### [TEXTO DE ORIGEM]
= = =
Já começava a abrumar em Buenos Aires. Eu vinha plácido e tranquilo caminhando por uma rua desconhecida após ter ido à casa do dono da casa onde eu moro, para efeito de pagamento de aluguel. Não sei bem por onde eu andava, acho que era Palermo Soho. Ou seria Palermo Viejo? Bem, não importa. Eu perguntei numa banca de revistas como poderia fazer para tomar o subte D. O senhor que ali estava, sem tirar os olhos do jornal, me apontou a direção. Por isso eu ia plácido e tranquilo caminhando por uma rua desconhecida, até chegar à avenida onde encontraria a entrada do subte. Como eram 18 horas e, todos sabem das vicissitudes de encarar um transporte público às 18 horas, resolvi entrar num Starbucks, pedir um café com dulce de leche e esperar alguns minutos, horas talvez.
= = =
### [A FAZER]
Por favor, liste todos os nomes de cidade e de bairro que aparecem no texto de origem. Os registros não têm nenhuma relação com o texto de origem.

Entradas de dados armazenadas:
= = =
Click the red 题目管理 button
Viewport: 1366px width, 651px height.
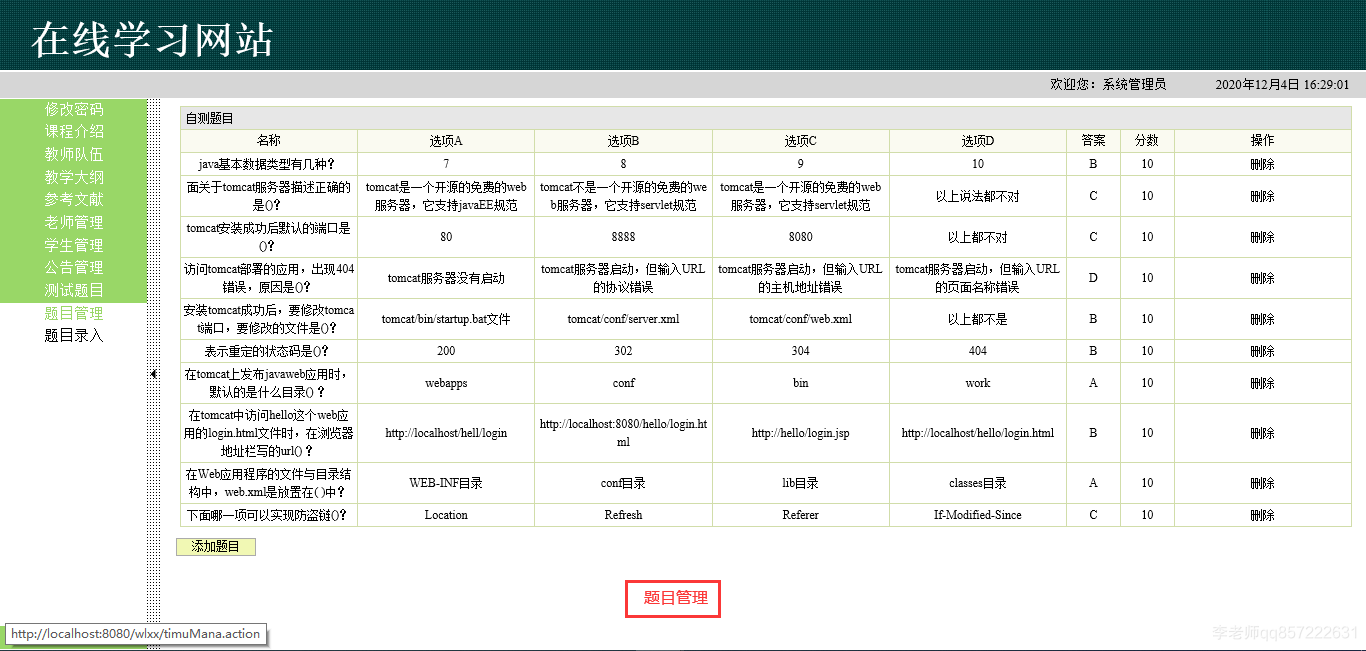click(672, 598)
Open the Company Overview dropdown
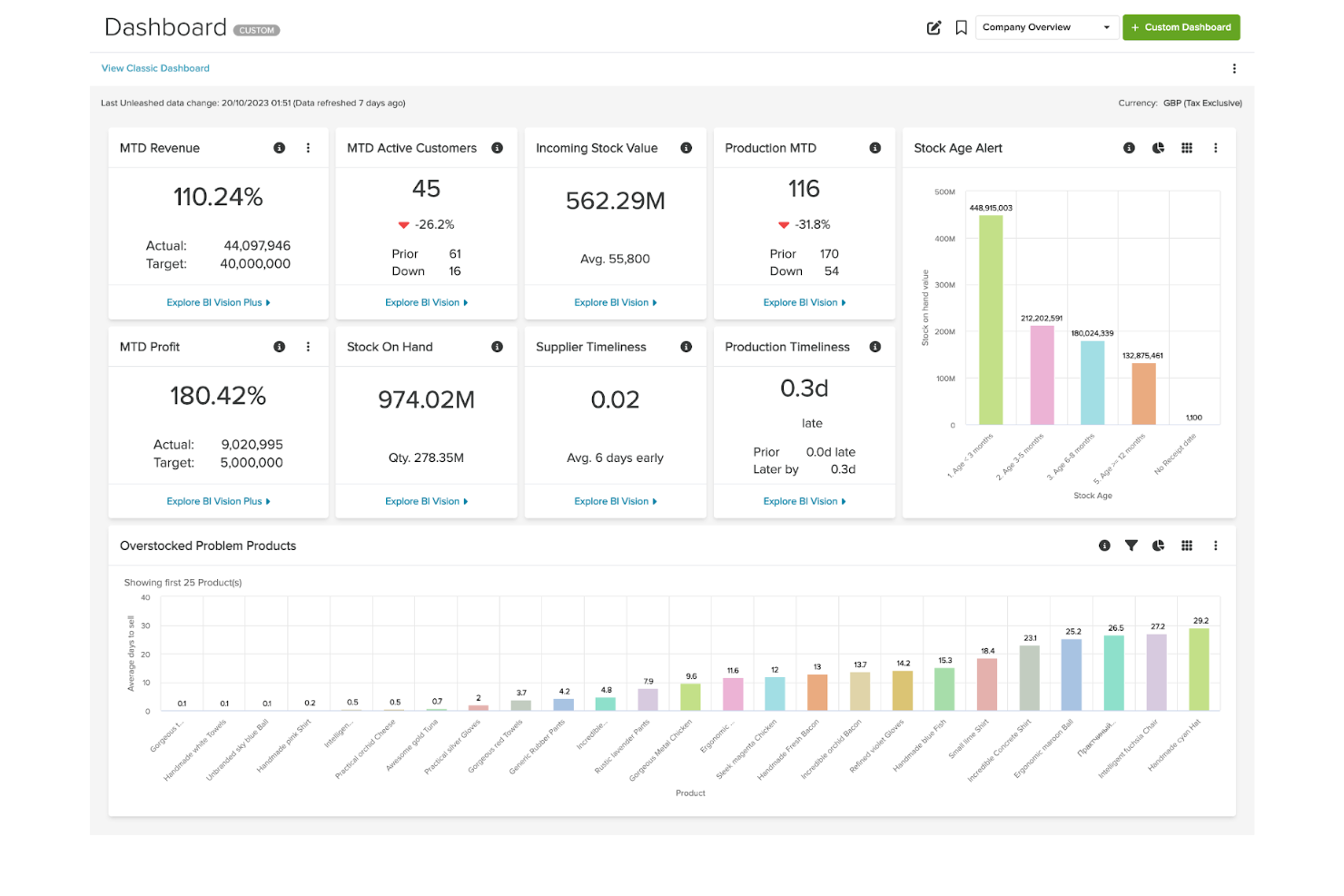 pos(1046,27)
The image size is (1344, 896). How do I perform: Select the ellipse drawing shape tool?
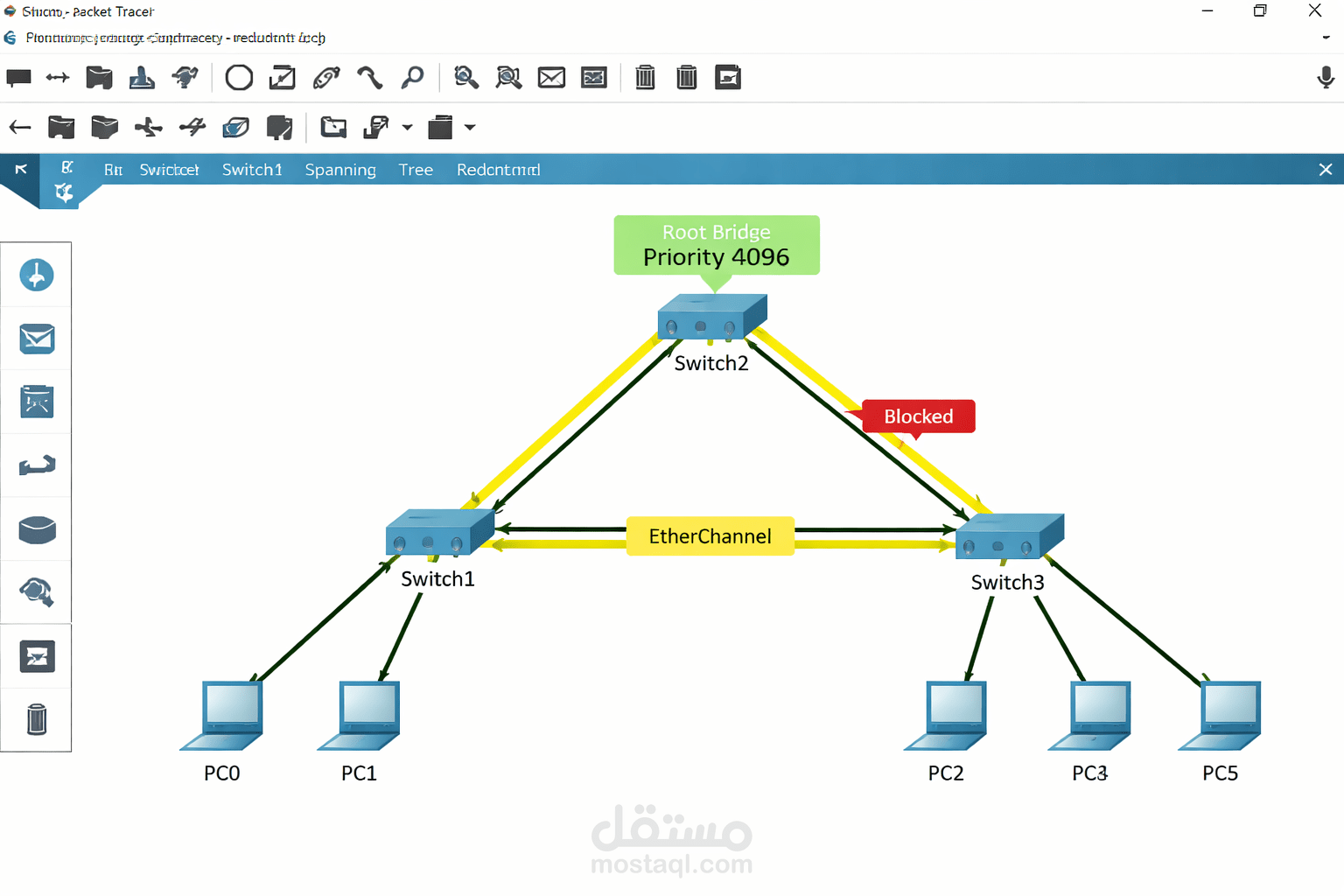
= = =
### [RESPOSTA DA TAREFA]
- Buenos Aires
- Palermo Soho
- Palermo Viejo